それを見た後では早く帰らないとという使命感に駆られ、いつもよりやや早歩きで桜の家まで向かう。と言っても桜の家までは歩いて10秒。走れば5秒で着くような距離だ。わざわざ急がなくても、そこまでのライムラグはない。
「桜ーちょっと開けてくれー」
インターホンは鳴らさず、ドアを直接ノックして一言。俺は桜の家を訪れるときはこのスタイルで、今まで桜の家のインターホンを鳴らしたことがないほどだ。
少し外で待機していると、なかからトタトタと急ぎ足で歩いている音が聞こえる。段々と音が大きくなり、ドア越しでも人の気配を感じたところでガチャとドアが開かれた。
「なに?」
いつもより若干睨むようなジト目を向けてくる桜。声も少しばかり低くなっているので、少々機嫌が悪いみたいだ。
「別に大したことじゃない。これを渡しに来ただけだ」
桜が不機嫌なことなど、全く気にしない俺は左手に持っていたずんだ餅を桜に差し出す。
「……?」
素直に受けった桜だったが、『何でずんだ餅?』という表情をしていたので、「新婚旅行のお土産だよ」と追加してあげた。
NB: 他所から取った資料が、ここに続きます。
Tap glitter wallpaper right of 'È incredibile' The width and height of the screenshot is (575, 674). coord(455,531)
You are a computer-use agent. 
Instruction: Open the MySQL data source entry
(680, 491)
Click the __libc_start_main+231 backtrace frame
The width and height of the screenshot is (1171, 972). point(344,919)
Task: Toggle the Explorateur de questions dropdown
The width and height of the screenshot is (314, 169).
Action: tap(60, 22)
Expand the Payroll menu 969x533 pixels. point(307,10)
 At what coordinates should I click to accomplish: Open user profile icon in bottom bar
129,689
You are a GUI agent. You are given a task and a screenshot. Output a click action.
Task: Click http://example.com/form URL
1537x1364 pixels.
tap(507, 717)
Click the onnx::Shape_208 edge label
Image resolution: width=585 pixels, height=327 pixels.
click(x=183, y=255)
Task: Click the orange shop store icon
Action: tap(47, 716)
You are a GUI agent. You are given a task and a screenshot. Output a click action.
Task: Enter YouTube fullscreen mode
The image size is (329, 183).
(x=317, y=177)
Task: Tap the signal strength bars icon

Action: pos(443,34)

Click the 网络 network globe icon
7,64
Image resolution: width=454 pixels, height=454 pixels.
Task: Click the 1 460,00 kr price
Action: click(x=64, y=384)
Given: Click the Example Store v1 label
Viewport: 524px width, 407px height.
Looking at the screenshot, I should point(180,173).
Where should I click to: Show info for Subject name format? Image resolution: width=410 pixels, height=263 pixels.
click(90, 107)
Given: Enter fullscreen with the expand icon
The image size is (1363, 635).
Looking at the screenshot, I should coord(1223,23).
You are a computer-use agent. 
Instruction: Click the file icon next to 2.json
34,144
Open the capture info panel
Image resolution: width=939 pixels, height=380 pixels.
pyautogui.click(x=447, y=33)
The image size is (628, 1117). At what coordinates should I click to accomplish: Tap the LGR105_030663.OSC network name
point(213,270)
すると『ああそうこと』と言うように首を縦に振った桜。
「じゃあまたな」
「あ、待って」
目的は果たしたので、早々に家に帰ろうとしたところで桜に引き留められる。機嫌が悪そうだから早く帰ってほしいと思ったが、どうやら違うらしい。
もう一度桜の方を見ると、先ほどより少しだけ顔が赤くなっている。必要以上に瞬きをして、何か言いたそうにモジモジとしている。
「あの……明日」
ようやく声を出した桜だが、あと一歩踏み出せないようで再び言葉が詰まる。俺はそんな桜のことを見ているだけで、あえて何も言わなかった。そして、改めて呼吸を整えた桜がもう一度口を開く。
「明日一緒に学校行こう」
「えっ?」
恥ずかしそうに声を震わせて言った桜の表情は、まるで熟れた林檎のように真っ赤になっていた。そして、その有無を言おうとする前にドアを閉めて家に引きこもってしまう。
「……どうやって返事するんだよ」
呆れたように呟くと、ポケットに入れておいた携帯が震える。手に取って開いてみると、桜から一件メッセージが届いていた。
《あとで連絡して》
とその一言だけ。
桜と連絡先を交換して、一番最初のメッセージがそれだった。それだけ確認した俺は、再び携帯をポケットに入れて真っ暗になっている空を見上げながら家に帰った。
読んでいただきありがとうございます!
……気づいた方もいると思いますが、あらすじを変えさせてもらいました。
作品を投稿してからあらすじを変えるのはやっぱり、あまりよくないですかね?
ちょっと、書いているうちに「もっと膨らませた方がいいんじゃね?」なんてことを思ってしまったので。
そんなこんなで、次回もお楽しみに!!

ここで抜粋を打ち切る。